Orb was almost the perfect app, with its ability to stream my entire music collection to wherever I happened to be. But I found it flakey: some days it would stream to my Windows Media Player at work fine, other days it refused and would only stream to Winamp. I tried it many times on my G1: in theory it should have worked fine, but the success rate was infuriatingly low. Whether this was due to my upstream or the Orb server or my 3G downstream to my phone, I don’t know. Of course to use Orb I had to leave my PC on all the time which may be another disadvantage if I plan to be away for some time. Orb doesn’t scrobble either, and album art didn’t work at all in Winamp. Despite all these negatives, I have been using Orb quite a bit: it can play my entire collection after all.

Last.fm changed my life a while ago and the recent release of an official Android app has only increased my loyality. I can fire it up in the morning, select a tag or artist station, then spend hours happily enjoying tracks from its huge range of artists. For the shuffle generation, Last.fm is the perfect music streaming service. But if you only want to hear one artist, or you want to listen to an album from start to finish, then you’re out of luck.

Spotify
is certainly revolutionary and being able to play full albums in the way the artists intended is a killer feature. It removes the need to “own” music in the traditional sense and could see the end of download mp3s and ripping CDs. But its range of content is currently rather limited, there’s no Android app (i.e. this is for when I’m at work, not walking home) and although infrequent, the commercials do become annoying after a while. They want £10 a month for the commercial-free version. Perhaps not just yet, but once the content fills up I could well see myself upgrading.
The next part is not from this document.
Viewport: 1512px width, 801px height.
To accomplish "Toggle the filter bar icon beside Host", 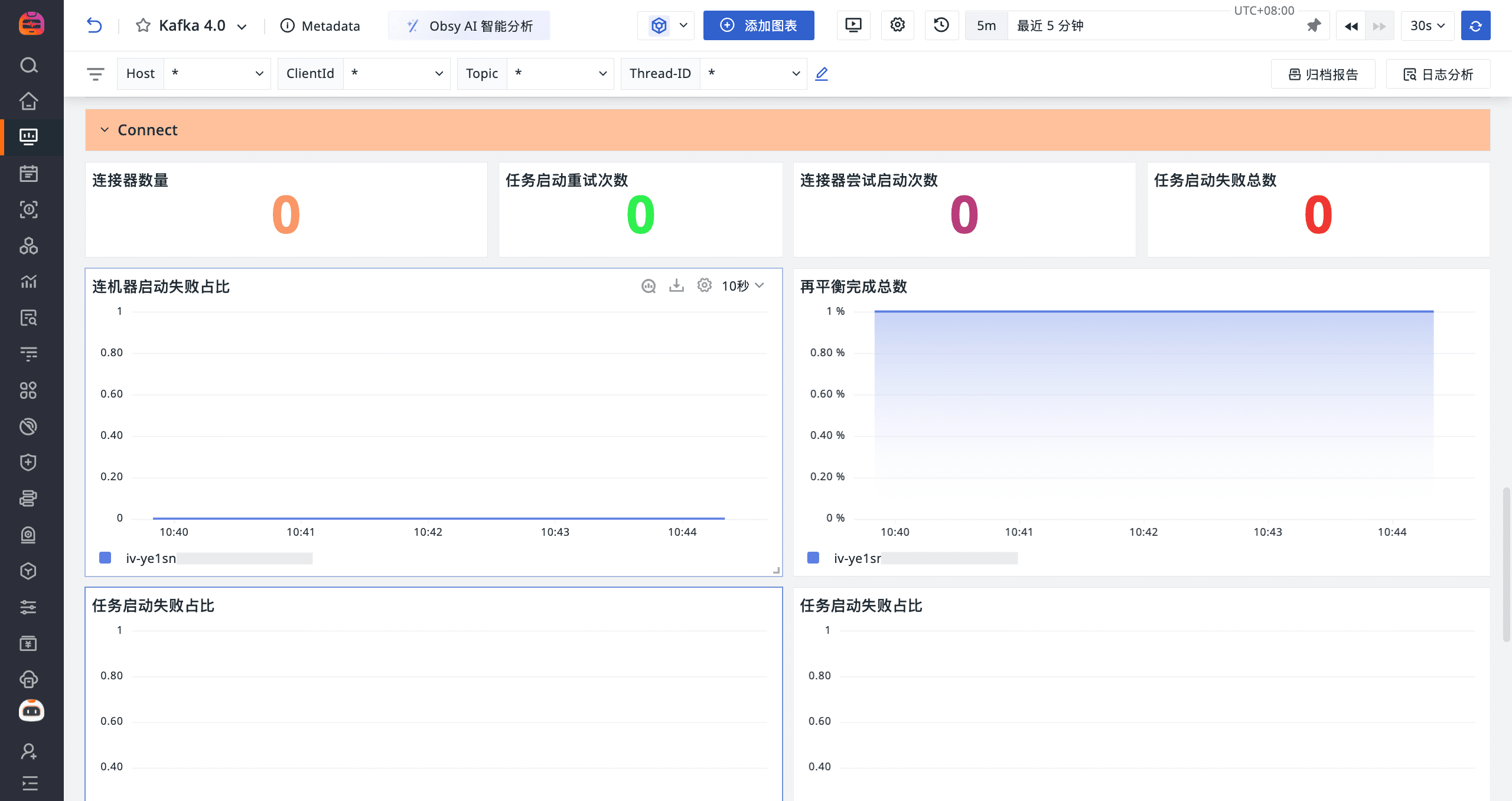I will pos(95,74).
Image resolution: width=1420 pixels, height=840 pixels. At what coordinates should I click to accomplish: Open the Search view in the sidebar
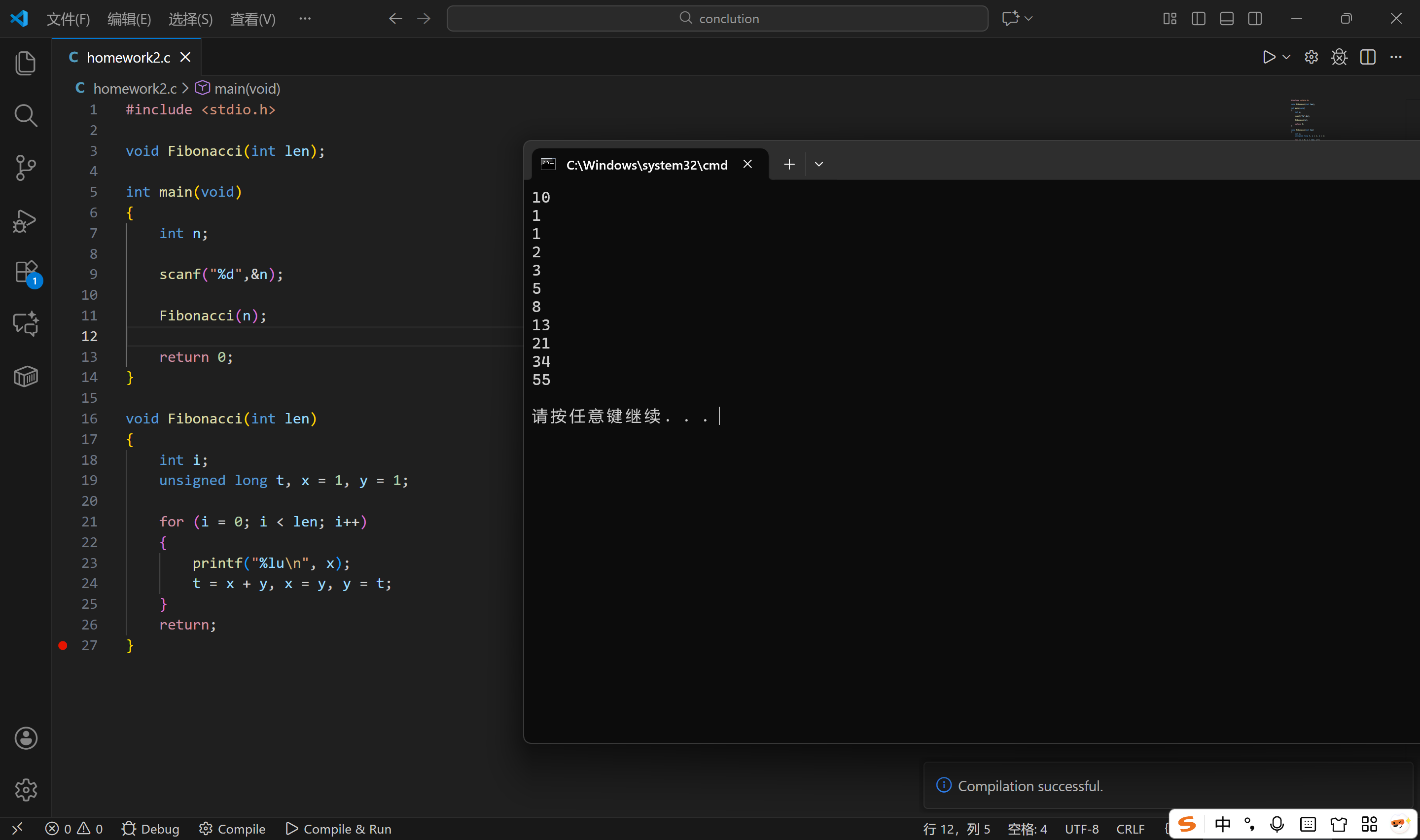point(26,115)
Current Favourite Google Android Apps

Google Android’s Market is currently free, so here’s what I’ve grabbed and rate:

5 apps to impress my friends with:

  • ShopSavvy – scan a bar code (e.g. scan a book or CD or a game), displays item details, links to cheapest price on the ‘net, links to maps to show you the closest shop that’s selling it. Friends go “Ooooh that’s clever!”
  • Shazam -Hold the phone up to some music playing on the radio or a TV commercial, tells you what the song is, the artist, links to their MySpace page and mp3 downloads.
  • Wikitude -View scenery/buildings through the camera, see data about what you’re looking at overlaid on the live image. It’s true augmented reality, like looking through the eyes of the Terminator (except without the “TERMINATE” directives).
  • SkyMap -Point the phone at the sky and this app tells you name of the constellations, stars and celestial bodies as you look at them.
  • Movie Finder -Use GPS to tell you what movies are showing near you, lists the show times, links to imdb.

My current most used Apps:

  • aLastFMStreams unlimited free music from Last.fm. Clean and simple UI, lets you tune to a station based on artist, tag, recommendations etc. Vastly more tracks that the similar imeem service.
  • LocaleSets the phone depending on where (and when) you are. You set this up once and forget about it. I have an “At Work” situation that switches the phone to vibrate and an “At home sleeping” situation that disables sound and vibrate when I’m sleeping.
  • aTrackDogI expect this functionality will make its way into Android proper, but for now I run this once every few days to check whether there are any updates to my installed apps.